DATA EXTRACT START

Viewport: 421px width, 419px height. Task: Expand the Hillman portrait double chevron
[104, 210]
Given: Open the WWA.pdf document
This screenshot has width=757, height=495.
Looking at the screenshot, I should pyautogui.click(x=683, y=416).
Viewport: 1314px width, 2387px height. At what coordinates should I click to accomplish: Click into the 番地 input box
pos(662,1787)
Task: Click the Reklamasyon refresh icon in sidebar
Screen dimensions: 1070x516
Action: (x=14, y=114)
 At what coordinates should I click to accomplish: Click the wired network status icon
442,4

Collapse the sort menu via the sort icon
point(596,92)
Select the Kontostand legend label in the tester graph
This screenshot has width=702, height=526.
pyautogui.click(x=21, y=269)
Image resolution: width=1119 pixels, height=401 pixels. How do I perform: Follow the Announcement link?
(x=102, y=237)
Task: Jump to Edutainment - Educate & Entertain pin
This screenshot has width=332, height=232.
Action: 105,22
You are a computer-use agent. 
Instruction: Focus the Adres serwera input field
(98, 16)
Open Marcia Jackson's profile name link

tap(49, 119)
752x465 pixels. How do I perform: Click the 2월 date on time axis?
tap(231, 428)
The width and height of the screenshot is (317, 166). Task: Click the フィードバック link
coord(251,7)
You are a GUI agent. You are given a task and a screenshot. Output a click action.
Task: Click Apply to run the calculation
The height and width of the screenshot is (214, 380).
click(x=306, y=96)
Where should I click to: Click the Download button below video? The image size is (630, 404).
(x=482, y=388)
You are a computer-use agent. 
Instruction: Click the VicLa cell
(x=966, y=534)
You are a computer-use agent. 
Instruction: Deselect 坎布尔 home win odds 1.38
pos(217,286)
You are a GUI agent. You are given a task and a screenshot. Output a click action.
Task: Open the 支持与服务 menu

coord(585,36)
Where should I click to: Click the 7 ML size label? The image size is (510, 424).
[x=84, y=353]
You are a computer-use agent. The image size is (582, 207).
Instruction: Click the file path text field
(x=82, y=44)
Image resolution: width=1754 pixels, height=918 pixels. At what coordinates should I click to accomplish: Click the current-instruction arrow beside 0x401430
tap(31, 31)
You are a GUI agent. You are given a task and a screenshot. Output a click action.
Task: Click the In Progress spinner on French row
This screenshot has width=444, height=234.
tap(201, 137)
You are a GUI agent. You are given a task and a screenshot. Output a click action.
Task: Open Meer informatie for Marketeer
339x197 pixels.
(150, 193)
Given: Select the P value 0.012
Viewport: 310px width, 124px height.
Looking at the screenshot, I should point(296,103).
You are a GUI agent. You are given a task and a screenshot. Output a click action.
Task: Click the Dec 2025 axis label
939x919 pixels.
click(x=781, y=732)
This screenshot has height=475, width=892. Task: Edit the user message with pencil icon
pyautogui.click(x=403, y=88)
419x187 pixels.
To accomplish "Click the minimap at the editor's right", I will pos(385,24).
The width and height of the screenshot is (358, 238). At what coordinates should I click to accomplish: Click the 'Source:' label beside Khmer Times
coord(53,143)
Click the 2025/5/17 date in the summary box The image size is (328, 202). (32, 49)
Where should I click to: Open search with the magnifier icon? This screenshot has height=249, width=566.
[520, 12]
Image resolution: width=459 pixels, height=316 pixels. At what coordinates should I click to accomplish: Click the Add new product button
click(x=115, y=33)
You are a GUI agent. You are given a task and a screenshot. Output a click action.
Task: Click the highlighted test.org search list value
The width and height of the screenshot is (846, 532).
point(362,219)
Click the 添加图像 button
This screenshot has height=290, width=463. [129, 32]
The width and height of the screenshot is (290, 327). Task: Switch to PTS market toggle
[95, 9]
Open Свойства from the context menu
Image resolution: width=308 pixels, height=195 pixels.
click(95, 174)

DATA EXTRACT END

Beginning at the line with "939x919 pixels.", write out each line exactly as it stands until the listing ends, and add nothing.

939x919 pixels.
click(x=781, y=732)
This screenshot has height=475, width=892. Task: Edit the user message with pencil icon
pyautogui.click(x=403, y=88)
419x187 pixels.
To accomplish "Click the minimap at the editor's right", I will pos(385,24).
The width and height of the screenshot is (358, 238). At what coordinates should I click to accomplish: Click the 'Source:' label beside Khmer Times
coord(53,143)
Click the 2025/5/17 date in the summary box The image size is (328, 202). (32, 49)
Where should I click to: Open search with the magnifier icon? This screenshot has height=249, width=566.
[520, 12]
Image resolution: width=459 pixels, height=316 pixels. At what coordinates should I click to accomplish: Click the Add new product button
click(x=115, y=33)
You are a GUI agent. You are given a task and a screenshot. Output a click action.
Task: Click the highlighted test.org search list value
The width and height of the screenshot is (846, 532).
point(362,219)
Click the 添加图像 button
This screenshot has height=290, width=463. [129, 32]
The width and height of the screenshot is (290, 327). Task: Switch to PTS market toggle
[95, 9]
Open Свойства from the context menu
Image resolution: width=308 pixels, height=195 pixels.
click(95, 174)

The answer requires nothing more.